Long-term Demography Study of Trillium pusillum var. pusillum Following Hurricane Hugo in 1989


Danny Gustafson

Additional Authors:

Richard Porcher, Joel Gramling, Samuel Eckert, and Brian Owens




disturbance, Francis Beidler Forest, Hurricane Hugo, spring ephemeral, Trillium pussilum

Hurricane Hugo was a category five storm in September of 1989 that significantly impacted natural areas along the Carolina coastal plain through wind damage and storm surge flooding. Francis Beidler Forest, an Audubon wildlife sanctuary in Four Holes Swamp, suffered severe damage to its forest canopy. In response to concerns that the rare spring ephemeral Trillium pusillum var. pusillum may be negatively impacted by the loss of the mixed hardwood canopy, we established permanent plots in the spring of 1990 with single leaf, triple leaf, and flowering individuals recorded by Ecology faculty and students at The Citadel.
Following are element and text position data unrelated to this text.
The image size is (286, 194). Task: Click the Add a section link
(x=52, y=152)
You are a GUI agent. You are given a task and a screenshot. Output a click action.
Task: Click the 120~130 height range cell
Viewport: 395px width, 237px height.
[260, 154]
Disruption to the forest canopy would significantly alter forest floor microhabitat conditions negatively affecting T. pusillum var. pusillum population demography. There was no expected negative effect of Hurricane Hugo, and the loss of canopy cover on the population. Evidence suggests that the decrease in canopy cover and increased light was associated with increased flowering. The coefficient of variation, as a measure of cohort variability among years, increased from flowering, to triple leaf, to single leaf across the 29 years of population monitoring. There was a significant positive association between the number of named storms in the previous two and three years and the number of single leaf plants. There was no evidence that the population is decreasing, even though the number of flowering individuals has decreased. The results of this long-term demography suggest that even severe natural disturbances, like hurricanes and tropical storms, may have a positive effect on Trillium population dynamics.